** Documento de origem **
"""
Acórdão do Tribunal da Relação de Lisboa
Processo:
406/09.0JAFAR-G.L1-5
Relator: VIEIRA LAMIM
Descritores: APOIO JUDICIÁRIO
PEDIDO
PRAZO
Nº do Documento: RL
Data do Acordão: 12/13/2017
Votação: UNANIMIDADE
Texto Integral: S
Texto Parcial: N
Meio Processual: RECURSO PENAL
Decisão: NÃO PROVIDO
Sumário: I.– Em processo penal o apoio judiciário pode ser requerido até ao termo do prazo de recurso da decisão final em primeira instância;
II.– O sistema de acesso ao direito e aos tribunais destina-se a promover que a ninguém seja dificultado ou impedido, em razão da sua condição social ou cultural, ou por insuficiência de meios económicos, de conhecer, fazer valer ou defender os seus direitos;
III.– Já tendo transitado em julgado a decisão final de mérito e não manifestando o requerente intenção de tomar qualquer iniciativa processual, não se justifica a admissão de pedido de apoio judiciário formulado após aquele trânsito em julgado.

(Sumário elaborado pelo Relator).
Decisão Texto Parcial:
Decisão Texto Integral: Acordam, em conferência, no Tribunal da Relação de Lisboa.
"""
** Dados fornecidos **
"""
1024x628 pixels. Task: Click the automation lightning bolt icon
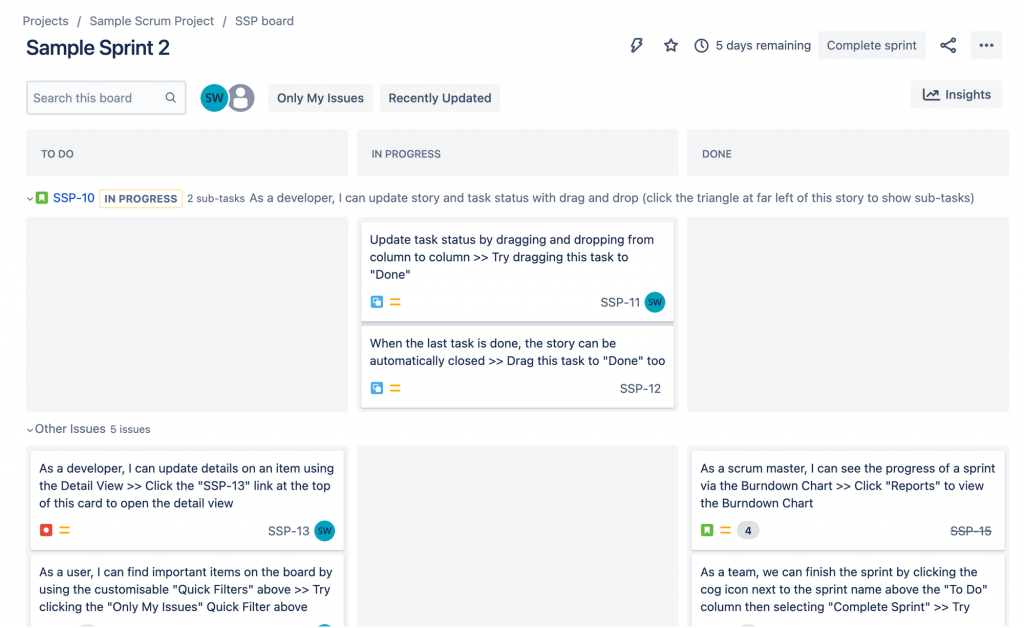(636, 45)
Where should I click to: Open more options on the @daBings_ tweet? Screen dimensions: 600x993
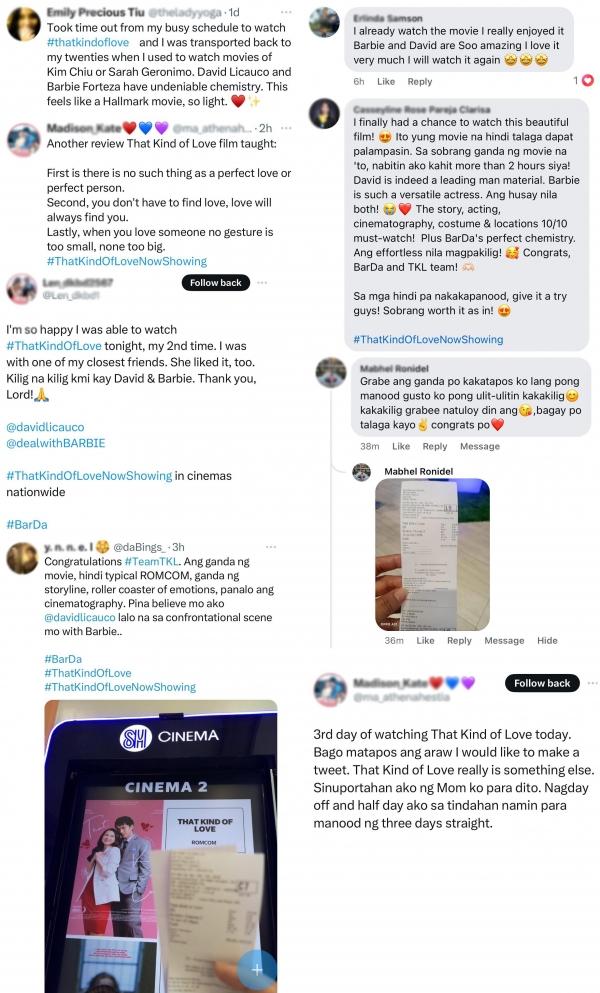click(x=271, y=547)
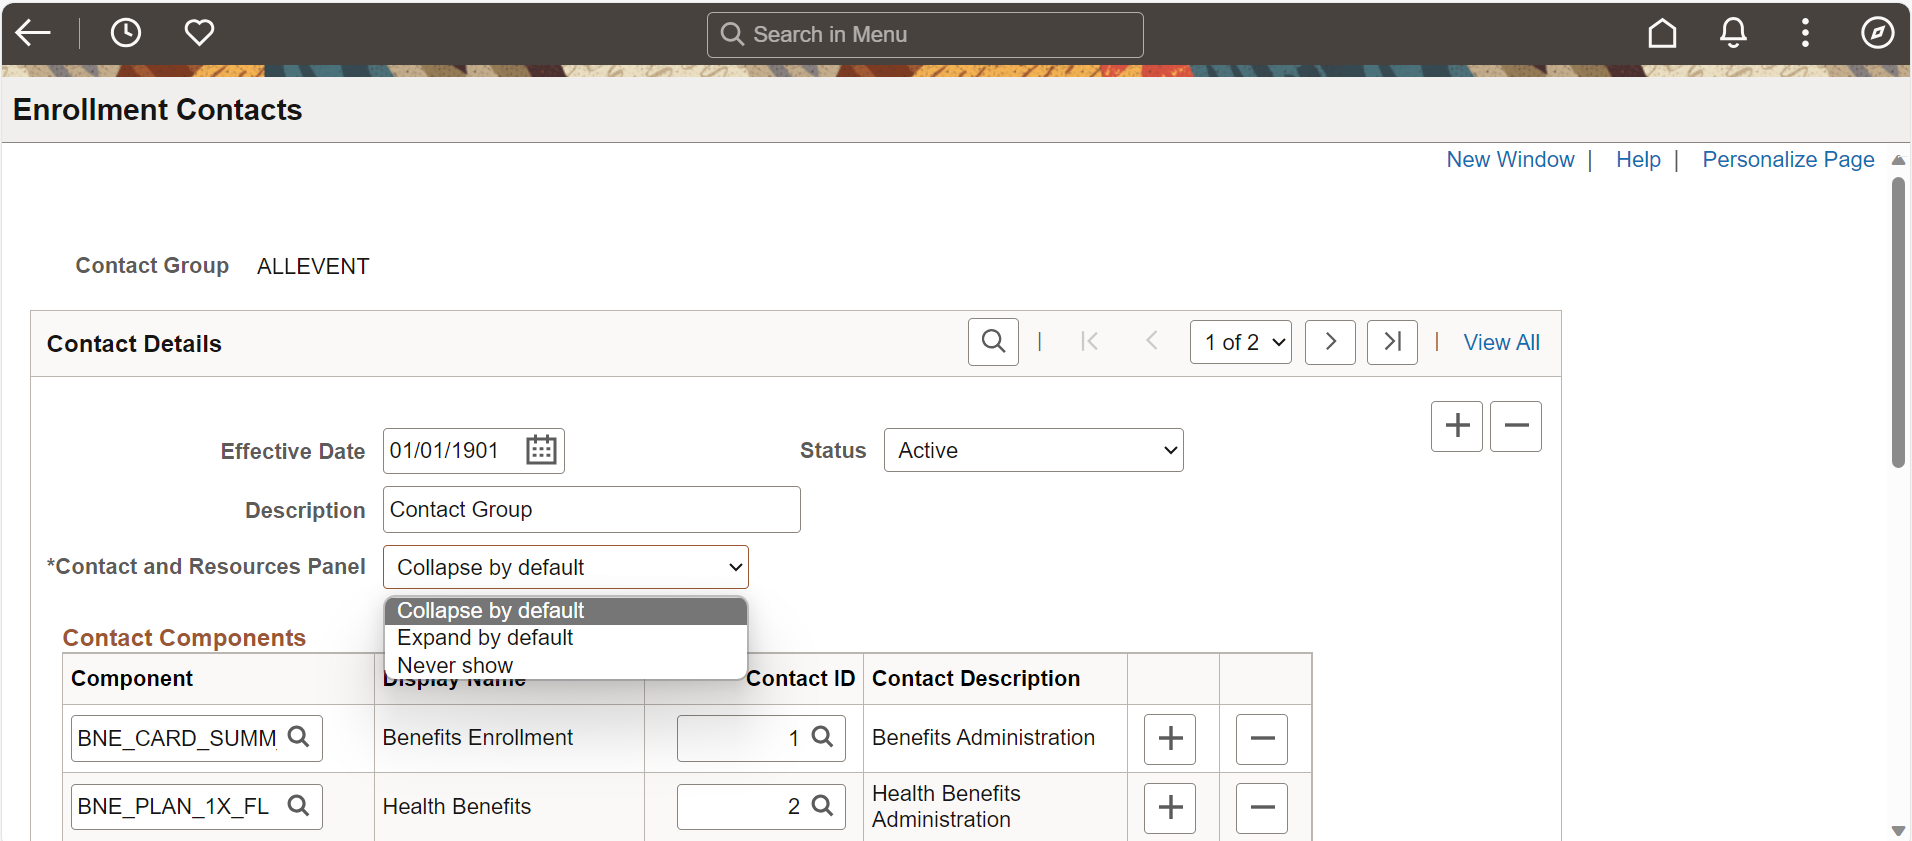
"""
** Exercícios propostos **
1) Indique todos os descritores que constam do acórdão.
2) De acordo com o acórdão, até quando pode ser requerido o apoio judiciário em processo penal?

** Respostas por tarefa **
1) APOIO JUDICIÁRIO, PEDIDO, PRAZO

2) Até ao termo do prazo de recurso da decisão final em primeira instância.